New Pay basiert auf Werten von New Work
Das Konzept »New Work« entwickelte der bereits erwähnte austro-amerikanische Sozialphilosoph Frithjof Bergmann1. Es beinhaltet als zentrale Werte Selbstständigkeit, Freiheit und Teilhabe an der Gemeinschaft. Für Bergmann ist Arbeit sowohl eine Tätigkeit zur Zweckerfüllung (zum Beispiel Finanzierung des Lebensunterhalts) als auch zur Sinnerfüllung. Heute steht New Work eher allgemeiner für eine Veränderung der Arbeitswelt, in der selbstbestimmtes Handeln statt starrer Arbeitsmodelle und Netzwerke statt klassischer Organisationen dominieren2. Zentral sind dabei Werte und Prinzipien wie Kollaboration, Arbeiten auf Augenhöhe, Wissensteilung, Ermächtigung, verteilte Führung, Nähe der Akteure, ein positives Menschenbild, hohe Transparenz, Partizipation sowie eine Silos überwindende Form der Zusammenarbeit.3 Vor diesem Hintergrund geraten aktuell auch herkömmliche Vergütungsmodelle als ein wesentliches Element von betrieblichen Anreizsystemen in den Fokus. Bei Anreizsystemen lassen sich monetäre und nicht-monetäre Anreize unterscheiden. Monetäre Anreize beinhalten ganz klassisch das tarifliche und außertarifliche Entgelt sowie die [14]betrieblichen Zusatzleistungen. Das tarifliche Entgelt basiert dabei auf bestimmten Bewertungsschemata, mit Hilfe derer Arbeitgeber festlegen wie »wertvoll« eine Tätigkeit für sie ist und welche Entgeltgruppe sich daraus ableiten lässt.

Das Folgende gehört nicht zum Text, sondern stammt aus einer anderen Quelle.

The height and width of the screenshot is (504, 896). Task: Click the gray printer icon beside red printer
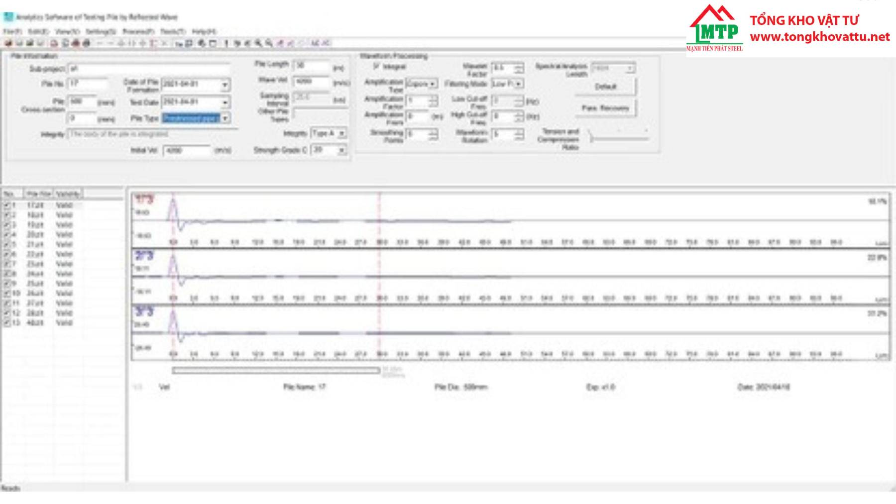coord(87,44)
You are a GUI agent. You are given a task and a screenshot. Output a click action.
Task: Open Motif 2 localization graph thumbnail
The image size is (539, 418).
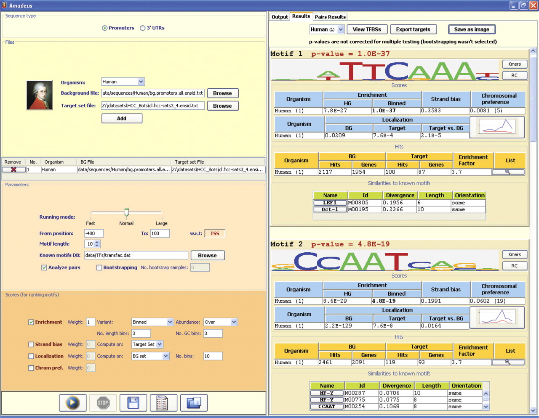pyautogui.click(x=497, y=317)
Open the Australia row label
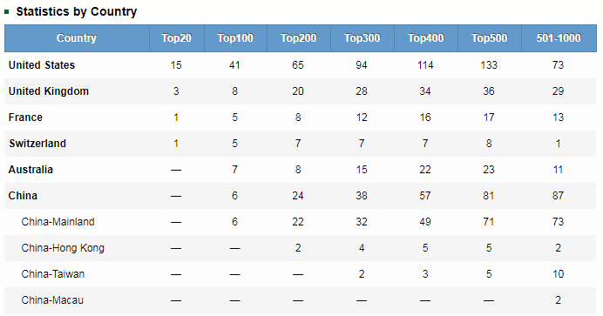The height and width of the screenshot is (316, 603). coord(30,170)
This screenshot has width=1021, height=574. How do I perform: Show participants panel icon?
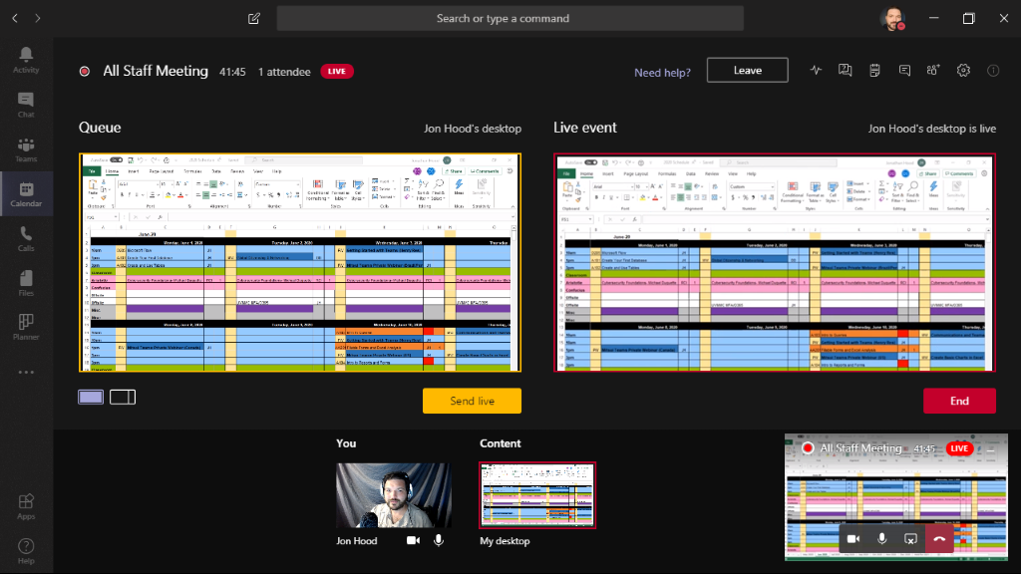coord(933,71)
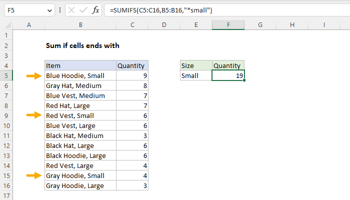
Task: Select column F header
Action: pos(228,25)
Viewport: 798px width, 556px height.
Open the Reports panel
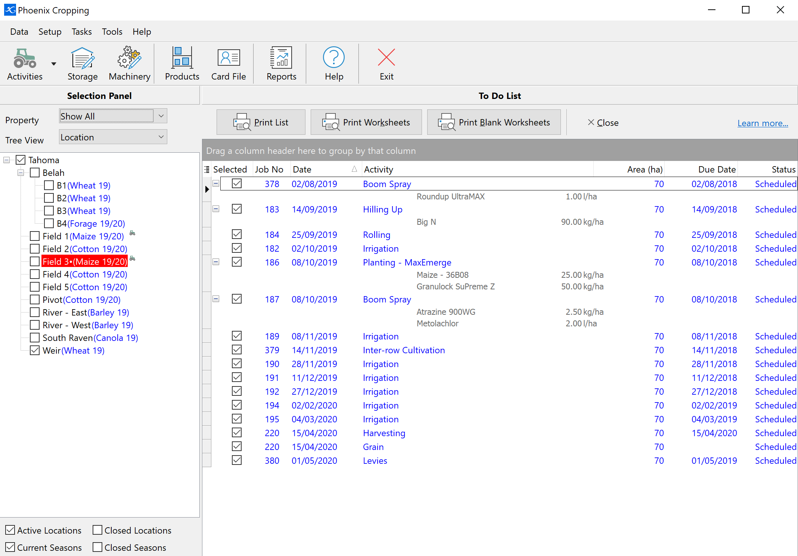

Diese Kriterien sind in tarifgebundenen Unternehmen je Branche vergleichbar. Das außertarifliche Entgelt ist in der Gestaltung freier und unterscheidet sich deshalb zwischen den Unternehmen auch deutlicher. Unter den nicht-monetären Anreizen versteht man etwa die Arbeitsplatzgestaltung oder auch die Weiterbildung. Es geht dabei aber immer um die Aufstellung von Regeln, nach denen im Betrieb vergütet wird. In Unternehmen mit Betriebsrat hat der Betriebsrat dabei ein erzwingbares Mitbestimmungsrecht nach § 87 I Nr. 10 BetrVG. Benötigen nun diese Prozesse und Regeln im Zuge von Innovationsdruck und neuen Werteentwicklungen ein Update und wie könnte dieses aussehen?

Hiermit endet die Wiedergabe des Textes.